Images from the ceremony showed Jeet Adani alongside Union Minister Jyotiraditya Scindia and Chief Minister Mohan Yadav as ground was broken for the facility in Shivpuri, signalling high-level political backing for the project.
Here are the headline numbers behind the plan:
– Investment of Rs 2,500 crore over the next three years
– 5,000 direct and indirect jobs projected
– Over 50 MSMEs expected in the supply chain
What the Shivpuri complex will build
Adani Defence plans to manufacture medium- and long-range missile systems at Shivpuri. The site will include a missile complex, a composite propellant complex and a TNT complex, with capacity for explosive-grade material production.
Company leaders stressed the move goes deeper than assembly. By internalising composite propellant and TNT manufacturing, the unit aims to secure critical inputs, reduce lead times and control quality across the production cycle.
Impact on Madhya Pradesh’s defence cluster
The Shivpuri facility is designed to complement Adani’s existing operations in Gwalior, which produce light machine guns, assault rifles and carbines. The firm said its Light Machine Guns programme has already delivered 2,000 units to the Armed Forces, 11 months ahead of schedule.
Together, Gwalior and Shivpuri are being positioned as twin engines of defence manufacturing in the state. The cluster approach aims to pool skilled labour, advanced processes and MSME partners to support a sustained pipeline of defence orders.

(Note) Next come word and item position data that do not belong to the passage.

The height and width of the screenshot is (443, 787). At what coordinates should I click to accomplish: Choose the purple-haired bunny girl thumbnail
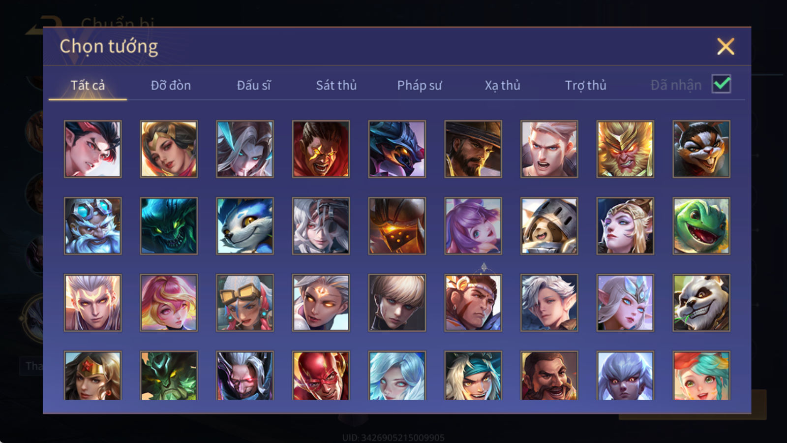[473, 226]
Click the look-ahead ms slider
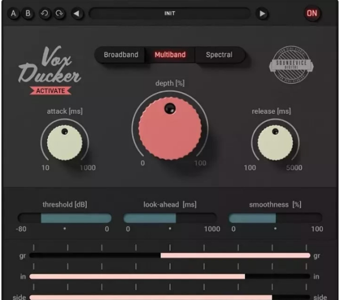340x300 pixels. click(170, 218)
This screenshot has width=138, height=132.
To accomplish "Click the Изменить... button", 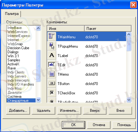I will [x=69, y=111].
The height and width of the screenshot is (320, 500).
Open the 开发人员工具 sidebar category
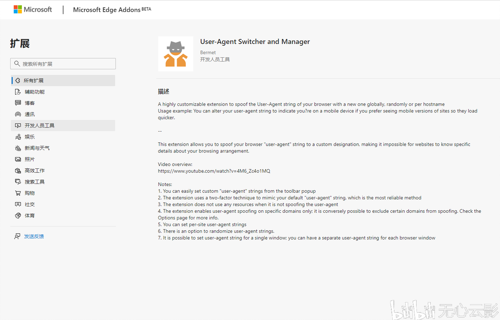[39, 126]
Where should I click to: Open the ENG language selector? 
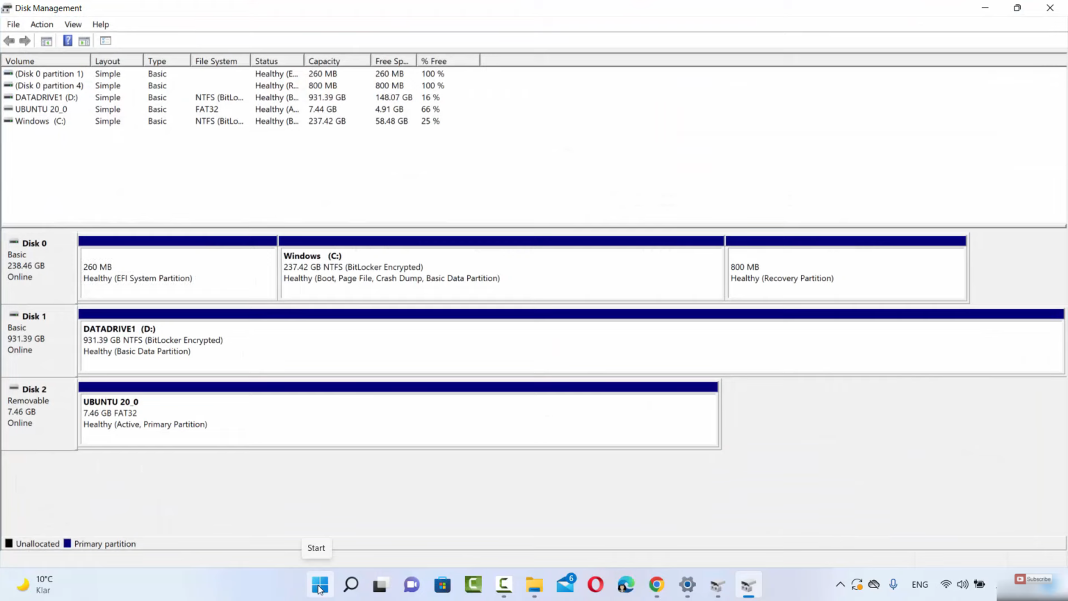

Collaboration and self-reliance push
The project is aligned with the government’s push for self-reliance in defence. Adani Defence said it is working closely with the DRDO and the Services to replace foreign dependency with domestic production, framing Shivpuri as the next leap in that strategy.
Bigger bet on Madhya Pradesh’s economy
The missile ecosystem fits into wider Adani Group plans in the state. At the Global Investors Summit in Bhopal last year, Chairman Gautam Adani announced Rs 1.10 lakh crore of investments across hydro pumped storage, cement, mining, smart meters and thermal power, targeting 1.2 lakh jobs by 2030.
According to the company, over Rs 4,000 crore has already gone into the Ametha and Kymor cement plants in Katni district. Adani Power supplies 1,200 MW to Madhya Pradesh, with another 5,600 MW under development, and wind energy projects are underway in Dhar, Ratlam and Ujjain.
The group also pointed to a proposed cement plant in Ujjain and the recently launched Rs 1,060-crore cement project at Guna. At the Shivpuri event, state leaders additionally inaugurated and performed the groundbreaking for development projects worth Rs 211.29 crore.
Why this matters now
For India’s missile programmes, integrating propellants, explosives and final assembly in a private plant could shrink production cycles and broaden capacity beyond legacy setups. For Madhya Pradesh, it creates a defence corridor anchored by two specialised hubs drawing in over 50 MSMEs.
Over the next three years, the focus will be construction, workforce build-out and supplier onboarding. If timelines hold, the Shivpuri complex could become a pivotal node in India’s missile ecosystem, reinforcing the private sector’s role in high-end defence manufacturing.